Uterine cancer is the 6th leading cause of cancer death amongst American women. Most uterine cancers are endometrial carcinomas (ECs), which are classified into histological subtypes including endometrioid, serous, and clear cell ECs. Somatic copy number alterations (SCNAs) are frequent in serous EC, infrequent in endometrioid ECs, and poorly defined in clear cell ECs. The purpose of this study was to evaluate the occurrence of SCNAs in clinically diagnosed clear cell ECs. Paired tumor-normal DNAs for 51 ECs were hybridized to Illumina Infinium HumanHap650Y or Human660W-Quad Beadchips. Copy number calls were made using the Hidden Markov Model based SNP-FASST2 segmentation algorithm within Nexus Copy Number software (v.6.1). High-level SCNAs were defined as gain of ≥5 copies or homozygous deletion, both <10Mb. GISTIC 1.0, in Nexus, was used to identify statistically significant SCNAs, corrected for multiple testing. One or more high-level SCNAs were detected in 50% of 6 clear cell ECs, 78.6% of 28 serous ECs, and 17.6% of 17 endometrioid ECs. A positive association was found between high-level SCNAs and TP53 mutation across ECs (two-tailed p value<0.0001). Classifying tumors according to POLE, MSI, and TP53 status yielded four molecular subgroups; copy number altered tumors were more frequent in the TP53-mutated subgroup (95.8%) than in the unspecified subgroup (22.2%), and absent from the POLE and MSI subgroups. In conclusion, our study provides evidence of inter-tumor heterogeneity in the extent to which SCNAs occur in clinically diagnosed clear cell EC, and across molecular subgroups of EC. The co-occurrence of high-level SCNAs and TP53 mutations in some clear cell ECs is consistent with the view that a subset of clinically diagnosed clear cell ECs have molecular similarities to serous ECs.
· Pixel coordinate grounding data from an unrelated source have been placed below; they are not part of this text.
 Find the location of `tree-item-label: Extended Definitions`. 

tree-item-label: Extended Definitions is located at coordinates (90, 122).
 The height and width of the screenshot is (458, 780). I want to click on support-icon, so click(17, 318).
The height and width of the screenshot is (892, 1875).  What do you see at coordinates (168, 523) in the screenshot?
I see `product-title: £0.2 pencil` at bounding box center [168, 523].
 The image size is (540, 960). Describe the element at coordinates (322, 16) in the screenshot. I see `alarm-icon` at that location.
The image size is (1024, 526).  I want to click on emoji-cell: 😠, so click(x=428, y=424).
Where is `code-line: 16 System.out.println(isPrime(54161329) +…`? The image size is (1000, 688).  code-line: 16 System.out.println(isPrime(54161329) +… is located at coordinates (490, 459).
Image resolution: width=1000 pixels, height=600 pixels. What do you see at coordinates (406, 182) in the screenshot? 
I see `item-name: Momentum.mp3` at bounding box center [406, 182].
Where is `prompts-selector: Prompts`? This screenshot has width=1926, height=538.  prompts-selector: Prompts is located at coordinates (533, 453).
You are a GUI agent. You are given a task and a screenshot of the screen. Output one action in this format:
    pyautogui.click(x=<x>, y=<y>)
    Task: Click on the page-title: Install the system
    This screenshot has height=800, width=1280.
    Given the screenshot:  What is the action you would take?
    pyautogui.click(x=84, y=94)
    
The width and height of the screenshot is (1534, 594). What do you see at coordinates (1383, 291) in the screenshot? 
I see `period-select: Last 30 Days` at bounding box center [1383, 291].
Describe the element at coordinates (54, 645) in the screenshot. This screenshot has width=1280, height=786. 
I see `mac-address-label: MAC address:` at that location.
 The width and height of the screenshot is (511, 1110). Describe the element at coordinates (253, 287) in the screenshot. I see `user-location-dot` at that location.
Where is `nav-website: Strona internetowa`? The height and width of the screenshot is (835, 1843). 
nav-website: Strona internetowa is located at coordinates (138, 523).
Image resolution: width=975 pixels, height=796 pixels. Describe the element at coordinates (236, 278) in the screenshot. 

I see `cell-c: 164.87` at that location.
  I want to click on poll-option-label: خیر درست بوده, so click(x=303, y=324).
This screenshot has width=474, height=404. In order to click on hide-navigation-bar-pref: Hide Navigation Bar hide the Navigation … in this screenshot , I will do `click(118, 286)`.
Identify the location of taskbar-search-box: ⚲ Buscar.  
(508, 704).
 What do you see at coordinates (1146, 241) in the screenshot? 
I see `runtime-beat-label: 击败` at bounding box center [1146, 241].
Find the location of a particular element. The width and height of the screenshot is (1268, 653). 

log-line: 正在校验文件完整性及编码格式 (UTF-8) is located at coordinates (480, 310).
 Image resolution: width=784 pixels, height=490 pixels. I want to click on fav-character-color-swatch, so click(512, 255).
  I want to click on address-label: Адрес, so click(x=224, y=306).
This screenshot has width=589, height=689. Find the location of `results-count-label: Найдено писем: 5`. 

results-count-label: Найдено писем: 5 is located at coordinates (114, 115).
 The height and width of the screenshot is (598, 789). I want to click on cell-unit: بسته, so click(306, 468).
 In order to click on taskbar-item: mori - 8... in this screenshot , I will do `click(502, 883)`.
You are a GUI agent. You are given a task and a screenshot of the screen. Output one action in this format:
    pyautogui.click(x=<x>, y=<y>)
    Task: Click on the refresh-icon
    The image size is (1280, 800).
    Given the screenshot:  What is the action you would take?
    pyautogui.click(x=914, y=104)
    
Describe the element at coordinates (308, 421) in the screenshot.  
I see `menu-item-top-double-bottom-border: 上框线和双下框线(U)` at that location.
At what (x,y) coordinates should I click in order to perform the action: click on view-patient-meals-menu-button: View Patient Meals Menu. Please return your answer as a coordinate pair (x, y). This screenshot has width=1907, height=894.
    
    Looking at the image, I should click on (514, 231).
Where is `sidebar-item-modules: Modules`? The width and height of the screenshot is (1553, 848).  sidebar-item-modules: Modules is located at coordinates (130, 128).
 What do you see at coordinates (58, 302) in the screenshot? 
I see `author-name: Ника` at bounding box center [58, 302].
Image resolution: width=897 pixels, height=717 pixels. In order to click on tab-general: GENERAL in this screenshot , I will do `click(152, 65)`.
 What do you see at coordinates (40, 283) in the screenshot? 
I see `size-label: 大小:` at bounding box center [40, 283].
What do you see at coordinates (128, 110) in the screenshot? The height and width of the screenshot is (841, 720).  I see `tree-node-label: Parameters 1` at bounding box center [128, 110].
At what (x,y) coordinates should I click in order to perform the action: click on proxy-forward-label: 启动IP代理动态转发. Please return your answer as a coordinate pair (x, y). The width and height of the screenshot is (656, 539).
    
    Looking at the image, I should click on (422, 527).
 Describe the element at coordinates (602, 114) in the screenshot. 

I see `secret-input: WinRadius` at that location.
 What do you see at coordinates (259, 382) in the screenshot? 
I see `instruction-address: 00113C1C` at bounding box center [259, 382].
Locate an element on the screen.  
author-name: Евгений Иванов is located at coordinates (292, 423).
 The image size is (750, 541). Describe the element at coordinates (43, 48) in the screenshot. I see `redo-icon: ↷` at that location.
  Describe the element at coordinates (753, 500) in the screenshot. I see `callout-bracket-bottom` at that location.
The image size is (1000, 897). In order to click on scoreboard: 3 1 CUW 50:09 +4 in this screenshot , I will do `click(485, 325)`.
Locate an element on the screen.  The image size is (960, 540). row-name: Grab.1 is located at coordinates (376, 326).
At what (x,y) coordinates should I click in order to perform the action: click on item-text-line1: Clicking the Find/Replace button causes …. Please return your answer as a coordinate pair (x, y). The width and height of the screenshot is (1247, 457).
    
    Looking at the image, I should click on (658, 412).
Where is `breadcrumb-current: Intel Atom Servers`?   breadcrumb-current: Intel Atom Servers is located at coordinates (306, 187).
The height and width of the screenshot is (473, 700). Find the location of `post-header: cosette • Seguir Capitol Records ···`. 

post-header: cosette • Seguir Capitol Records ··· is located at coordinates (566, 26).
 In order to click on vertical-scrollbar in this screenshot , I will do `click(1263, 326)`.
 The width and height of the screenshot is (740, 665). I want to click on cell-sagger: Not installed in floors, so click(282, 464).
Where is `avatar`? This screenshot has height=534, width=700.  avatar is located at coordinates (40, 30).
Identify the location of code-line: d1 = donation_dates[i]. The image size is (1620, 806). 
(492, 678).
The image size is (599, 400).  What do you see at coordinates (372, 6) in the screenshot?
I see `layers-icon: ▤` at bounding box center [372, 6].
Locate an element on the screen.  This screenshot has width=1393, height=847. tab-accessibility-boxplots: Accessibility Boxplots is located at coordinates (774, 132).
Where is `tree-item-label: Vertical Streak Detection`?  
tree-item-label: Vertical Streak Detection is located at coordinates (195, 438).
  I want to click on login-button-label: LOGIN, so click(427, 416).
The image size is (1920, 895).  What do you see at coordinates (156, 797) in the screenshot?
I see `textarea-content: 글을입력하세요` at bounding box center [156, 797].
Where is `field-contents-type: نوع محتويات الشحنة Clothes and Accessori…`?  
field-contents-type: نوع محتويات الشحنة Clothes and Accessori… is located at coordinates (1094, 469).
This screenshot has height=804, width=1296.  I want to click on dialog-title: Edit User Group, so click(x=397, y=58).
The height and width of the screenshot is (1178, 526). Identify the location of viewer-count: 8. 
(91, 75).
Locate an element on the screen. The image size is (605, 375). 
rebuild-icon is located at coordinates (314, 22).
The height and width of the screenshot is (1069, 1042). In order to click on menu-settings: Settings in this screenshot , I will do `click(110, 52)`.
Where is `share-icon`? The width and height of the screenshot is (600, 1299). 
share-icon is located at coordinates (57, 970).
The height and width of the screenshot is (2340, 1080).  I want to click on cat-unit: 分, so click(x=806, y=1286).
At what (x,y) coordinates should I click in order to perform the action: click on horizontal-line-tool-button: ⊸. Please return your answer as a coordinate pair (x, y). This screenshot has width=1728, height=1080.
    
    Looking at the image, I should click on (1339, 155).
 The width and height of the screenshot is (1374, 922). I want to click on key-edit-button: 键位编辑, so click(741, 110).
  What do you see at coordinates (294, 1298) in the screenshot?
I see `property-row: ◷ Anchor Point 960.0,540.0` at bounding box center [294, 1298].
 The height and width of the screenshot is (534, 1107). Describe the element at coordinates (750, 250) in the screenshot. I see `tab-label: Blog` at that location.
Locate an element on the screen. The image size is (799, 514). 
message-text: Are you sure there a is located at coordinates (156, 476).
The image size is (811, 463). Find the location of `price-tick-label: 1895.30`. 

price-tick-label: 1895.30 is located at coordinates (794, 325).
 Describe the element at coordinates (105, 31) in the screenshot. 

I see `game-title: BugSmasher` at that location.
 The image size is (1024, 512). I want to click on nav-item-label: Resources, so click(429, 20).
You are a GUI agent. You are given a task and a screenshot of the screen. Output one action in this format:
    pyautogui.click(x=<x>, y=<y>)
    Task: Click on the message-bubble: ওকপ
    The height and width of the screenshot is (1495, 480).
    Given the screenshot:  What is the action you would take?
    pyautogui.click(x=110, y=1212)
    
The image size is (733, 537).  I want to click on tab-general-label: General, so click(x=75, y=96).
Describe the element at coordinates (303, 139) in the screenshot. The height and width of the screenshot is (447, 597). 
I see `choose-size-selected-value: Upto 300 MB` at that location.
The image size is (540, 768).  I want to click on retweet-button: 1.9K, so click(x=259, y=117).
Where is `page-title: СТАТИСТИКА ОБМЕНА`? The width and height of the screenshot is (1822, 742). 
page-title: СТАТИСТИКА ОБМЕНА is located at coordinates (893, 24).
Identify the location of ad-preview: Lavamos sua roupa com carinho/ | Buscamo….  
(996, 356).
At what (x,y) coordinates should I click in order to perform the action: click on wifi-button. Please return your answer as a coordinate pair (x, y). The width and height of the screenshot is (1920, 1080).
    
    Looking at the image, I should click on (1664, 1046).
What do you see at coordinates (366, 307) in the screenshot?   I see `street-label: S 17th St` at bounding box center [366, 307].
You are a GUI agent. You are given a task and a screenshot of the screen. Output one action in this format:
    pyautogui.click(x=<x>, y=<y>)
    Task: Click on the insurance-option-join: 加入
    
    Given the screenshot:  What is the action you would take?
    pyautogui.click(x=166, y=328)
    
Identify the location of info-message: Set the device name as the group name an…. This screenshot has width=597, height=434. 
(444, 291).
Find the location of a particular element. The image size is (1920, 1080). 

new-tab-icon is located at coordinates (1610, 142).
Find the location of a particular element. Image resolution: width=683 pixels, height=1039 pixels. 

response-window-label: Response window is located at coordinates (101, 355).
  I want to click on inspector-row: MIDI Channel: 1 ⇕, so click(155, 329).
子宫癌是美国女性中第六大癌症死因。大多数子宫癌是子宫内膜癌（EC），可分为组织学亚型，包括子宫内膜样，浆液性和透明细胞EC。体细胞拷贝数改变（SCNA）在浆液性EC中很常见，在子宫内膜样EC中不常见，而在透明细胞EC中定义较差。这项研究的目的是评估临床诊断的透明细胞EC中SCNA的发生。将51个EC的配对肿瘤正常DNA与Illumina Infinium HumanHap650Y或Human660W-Quad Beadchips杂交。使用Nexus Copy Number软件（v.6.1）中基于Hidden Markov Model的SNP-FASST2分段算法进行了副本编号呼叫。高级SCNA定义为≥5个拷贝或纯合缺失，均<10Mb。Nexus中的GISTIC 1.0，用于识别具有统计意义的SCNA，并针对多次测试进行了更正。在6个透明细胞EC的50％，28个浆液性EC的78.6％和17个子宫内膜样EC的17.6％中检测到一种或多种高水平SCNA。发现高级别SCNA与跨EC的TP53突变（两尾p值<0.0001）。根据POLE，MSI和TP53状态对肿瘤进行分类产生了四个分子亚组。TP53突变的亚组（95.8％）比未指定的亚组（22.2％）更频繁地出现拷贝数改变的肿瘤，而POLE和MSI亚组则没有。总之，我们的研究提供了在临床诊断的透明细胞EC以及整个EC分子亚组中SCNA发生程度的肿瘤间异质性证据。高级别SCNA与TP53并存 一些透明细胞EC中的突变符合以下观点：临床诊断的透明细胞EC的子集与浆液EC具有分子相似性。